Lots of companies spend hours devising policies and procedures that align with their values, are jargon free and cover all possible eventualities. This is a great foundation, and a starting point to be able to manage employees to get the best outcomes – however, it is only the first step of the process.
Ensuring that policies are interpreted and implemented in the way they are intended is the next big hurdle to face…
Managers are often promoted because they are amazing at the technical aspects of the job they do – which is obviously great! However, they can sometimes lack the people management aspect of the role, particularly in smaller businesses where there are just not the resources available to employ dedicated people managers. Crucially however, it’s often the people that make or break your business, so ensuring you manage them effectively is a big deal.
So how do you make sure that your management team know as much about people management as they do about their ‘day’ job?
Training
This is the most important starting point. Don’t expect managers to just know, or they will find out when they have to. You need to do more than just tell them what the policy is, you need to train them so they truly understand, so they get it, and are bought into the way you want employees to be managed in your business. This may take time – there’s a lot to cover, and different managers will be at different levels and have had different experiences, so don’t try to rush it! See it as a long-term initiative rather than a quick win.
Ask employees
So, you have done extensive interactive training that everyone loved and raved about, but are they actually putting what they learnt into practice? The only way you will really find out is if you ask the employees they manage.

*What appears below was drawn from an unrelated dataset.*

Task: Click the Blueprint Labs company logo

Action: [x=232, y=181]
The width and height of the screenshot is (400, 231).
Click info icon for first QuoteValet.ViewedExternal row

Conduct an anonymous employee survey, find out if anything has changed, are the initiatives that they started during the training still being done? What else could be done better? If there are differences from across the teams, then find out why and work out what you can do to iron them out. Be sure to take employee comments seriously, and feedback to them about what you have learnt from the survey and any changes that will be implemented as a result.
Support
If a manager hasn’t experienced a certain issue before – even though they kind of know what to do because they did the training and understand the policy – they may still need someone to hold their hand whilst they manage the issue. Is this something you have time to do? Can managers support each other? Or do you need to find help from elsewhere?
Feedback
Once a situation has been addressed and comes to a close, then review what has happened. What did the manager do that went really well, and what did they do that they and the rest of the business could learn from? It may also be beneficial to get the whole management team to review the situation in a supportive way and learn from each other’s cases!